A lot of attention was focused on Cupertino, California this week as Apple introduced a new iPhone and company founder Steve Jobs died. There’s a gossamer connection to the blog, since a previous version of the iPhone was the subject of this prior post. In other news:
1. Also in California, the DEA has begun a crackdown on medical marijuana dispensaries. (Recall that marijuana use for medical purposes is permitted under California law, but that it remains a violation of federal law.) This appears to be a reversal of previously-announced Obama administration policy. See stories here and here.
2. The North Carolina crime of assault on a female is the subject of this new post on the Volokh Conspiracy. Professor Eugene Volokh notes that the offense — which makes a male-on-female assault a more serious crime than a male-on-male, female-on-female, or female-on-male assault — was upheld against an equal protection challenge in State v. Gurganus, 39 N.C.App. 395 (1979) (relying on the fact that “the average adult male is taller, heavier and possesses greater body strength than the average female”). However, Volokh argues that Gurganus is inconsistent “with the Supreme Court’s Equal Protection Clause cases, both before 1979 (Craig v. Boren (1976)) and since (United States v. Virginia (1996)).”
3. Having recently been summoned for jury duty, I was particularly interested in this story on the WSJ Law Blog, reporting on judges in Texas and Florida who have issued show cause orders to people who ignored their summons (summonses?). Apparently, in Florida, a six-month sentence could be imposed upon the scofflaws.
4. I have argued before — see this post, and this one — that when traffic stops, custodial interrogations, and other interactions between officers and suspects are videotaped, courts may scrutinize those interactions more closely and critically than they otherwise would. Here’s a longer, and probably more insightful, discussion of the same phenomenon by Professor Orin Kerr. It’s still a short piece, and worth a read by officers, prosecutors, and defense lawyers alike.

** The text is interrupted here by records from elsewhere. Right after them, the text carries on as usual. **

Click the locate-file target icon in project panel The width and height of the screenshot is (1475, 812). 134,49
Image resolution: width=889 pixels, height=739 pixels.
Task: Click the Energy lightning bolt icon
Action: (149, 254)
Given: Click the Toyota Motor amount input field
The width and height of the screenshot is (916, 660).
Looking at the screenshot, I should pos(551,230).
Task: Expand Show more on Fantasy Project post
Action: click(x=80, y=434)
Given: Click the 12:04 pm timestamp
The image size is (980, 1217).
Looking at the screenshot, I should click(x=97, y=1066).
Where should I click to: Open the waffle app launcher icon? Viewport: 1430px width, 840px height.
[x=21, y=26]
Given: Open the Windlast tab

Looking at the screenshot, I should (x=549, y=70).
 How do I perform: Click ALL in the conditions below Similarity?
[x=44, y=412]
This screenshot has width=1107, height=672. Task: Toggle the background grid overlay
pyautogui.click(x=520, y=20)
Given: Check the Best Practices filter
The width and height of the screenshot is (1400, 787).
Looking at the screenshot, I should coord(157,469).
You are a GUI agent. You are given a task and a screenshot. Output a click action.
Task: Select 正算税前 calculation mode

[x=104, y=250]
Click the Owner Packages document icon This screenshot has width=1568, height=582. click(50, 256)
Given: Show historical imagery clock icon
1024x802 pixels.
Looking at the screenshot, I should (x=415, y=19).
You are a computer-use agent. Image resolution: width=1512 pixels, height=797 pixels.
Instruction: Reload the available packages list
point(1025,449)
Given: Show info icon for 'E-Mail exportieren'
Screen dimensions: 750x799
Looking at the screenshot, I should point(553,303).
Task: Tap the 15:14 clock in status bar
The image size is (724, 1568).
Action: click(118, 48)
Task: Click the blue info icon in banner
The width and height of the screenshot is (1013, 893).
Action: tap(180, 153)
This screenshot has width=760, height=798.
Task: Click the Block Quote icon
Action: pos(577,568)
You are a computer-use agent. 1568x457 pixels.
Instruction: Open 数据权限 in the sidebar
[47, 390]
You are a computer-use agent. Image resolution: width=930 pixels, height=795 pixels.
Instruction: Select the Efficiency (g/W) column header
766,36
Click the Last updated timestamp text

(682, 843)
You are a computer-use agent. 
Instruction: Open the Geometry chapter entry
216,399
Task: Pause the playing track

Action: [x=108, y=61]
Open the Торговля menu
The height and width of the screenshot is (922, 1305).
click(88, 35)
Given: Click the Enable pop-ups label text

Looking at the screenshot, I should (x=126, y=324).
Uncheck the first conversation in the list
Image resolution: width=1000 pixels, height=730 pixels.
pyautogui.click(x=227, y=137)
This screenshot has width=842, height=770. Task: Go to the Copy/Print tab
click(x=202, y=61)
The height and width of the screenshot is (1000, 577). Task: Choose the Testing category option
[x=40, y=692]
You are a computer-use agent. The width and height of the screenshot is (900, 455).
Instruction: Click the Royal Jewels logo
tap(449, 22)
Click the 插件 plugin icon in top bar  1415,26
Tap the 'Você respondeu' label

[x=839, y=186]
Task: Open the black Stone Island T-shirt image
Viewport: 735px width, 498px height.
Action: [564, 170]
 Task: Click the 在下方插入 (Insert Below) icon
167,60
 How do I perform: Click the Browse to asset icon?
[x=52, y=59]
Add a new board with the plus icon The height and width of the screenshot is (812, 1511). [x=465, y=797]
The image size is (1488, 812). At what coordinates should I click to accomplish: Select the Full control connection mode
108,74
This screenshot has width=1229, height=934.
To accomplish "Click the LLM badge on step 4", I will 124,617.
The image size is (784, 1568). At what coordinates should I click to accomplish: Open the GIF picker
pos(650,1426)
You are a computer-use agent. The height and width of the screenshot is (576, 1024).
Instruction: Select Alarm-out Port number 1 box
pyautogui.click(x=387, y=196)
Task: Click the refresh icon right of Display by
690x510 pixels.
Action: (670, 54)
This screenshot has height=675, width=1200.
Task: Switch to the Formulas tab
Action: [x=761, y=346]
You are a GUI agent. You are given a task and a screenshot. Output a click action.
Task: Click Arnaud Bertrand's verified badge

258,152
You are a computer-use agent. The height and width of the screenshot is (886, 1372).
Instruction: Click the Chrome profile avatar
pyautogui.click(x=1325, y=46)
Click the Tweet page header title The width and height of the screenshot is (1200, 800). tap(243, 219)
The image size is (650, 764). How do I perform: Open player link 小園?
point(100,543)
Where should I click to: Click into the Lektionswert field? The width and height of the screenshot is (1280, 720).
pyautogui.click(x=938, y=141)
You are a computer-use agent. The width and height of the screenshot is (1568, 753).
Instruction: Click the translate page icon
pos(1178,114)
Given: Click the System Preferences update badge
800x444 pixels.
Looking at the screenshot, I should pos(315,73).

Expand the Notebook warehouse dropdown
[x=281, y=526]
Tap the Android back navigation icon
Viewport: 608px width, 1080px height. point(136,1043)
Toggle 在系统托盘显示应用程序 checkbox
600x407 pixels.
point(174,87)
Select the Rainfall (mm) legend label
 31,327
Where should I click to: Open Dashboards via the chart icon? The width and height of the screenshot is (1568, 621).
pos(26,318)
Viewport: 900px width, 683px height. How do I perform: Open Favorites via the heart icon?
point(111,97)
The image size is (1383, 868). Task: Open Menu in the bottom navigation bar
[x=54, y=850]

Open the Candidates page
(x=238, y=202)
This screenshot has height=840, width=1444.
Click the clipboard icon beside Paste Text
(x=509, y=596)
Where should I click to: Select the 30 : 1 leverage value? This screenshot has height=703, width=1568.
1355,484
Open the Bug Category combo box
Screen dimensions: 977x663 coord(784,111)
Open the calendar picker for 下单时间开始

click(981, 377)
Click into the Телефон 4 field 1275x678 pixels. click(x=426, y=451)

5. Finally, a few quick tidbits. The gun-rights litigation in the District of Columbia continues to be interesting. As described here, in the latest round, a divided D.C. Circuit “largely rejected [the plaintiff’s] challenge to D.C.’s ban on some semi-automatic rifles and new gun-registration requirements.” Speaking of the nation’s capital, Justice Scalia testified before the Senate Judiciary Committee recently, and got off a few one-liners, complaining that “federal judges ain’t what they used to be,” due to the proliferation of federal judgeships, and expressing his hope that “the living Constitution will die.” Finally, the ABA Journal reports here that Houston trial lawyer Joe Jamail is the richest practicing lawyer in the country, with a net worth of $1.5 billion. Perhaps Justice Scalia would say that a billion dollars ain’t what it used to be, but it still sounds like a lot to me.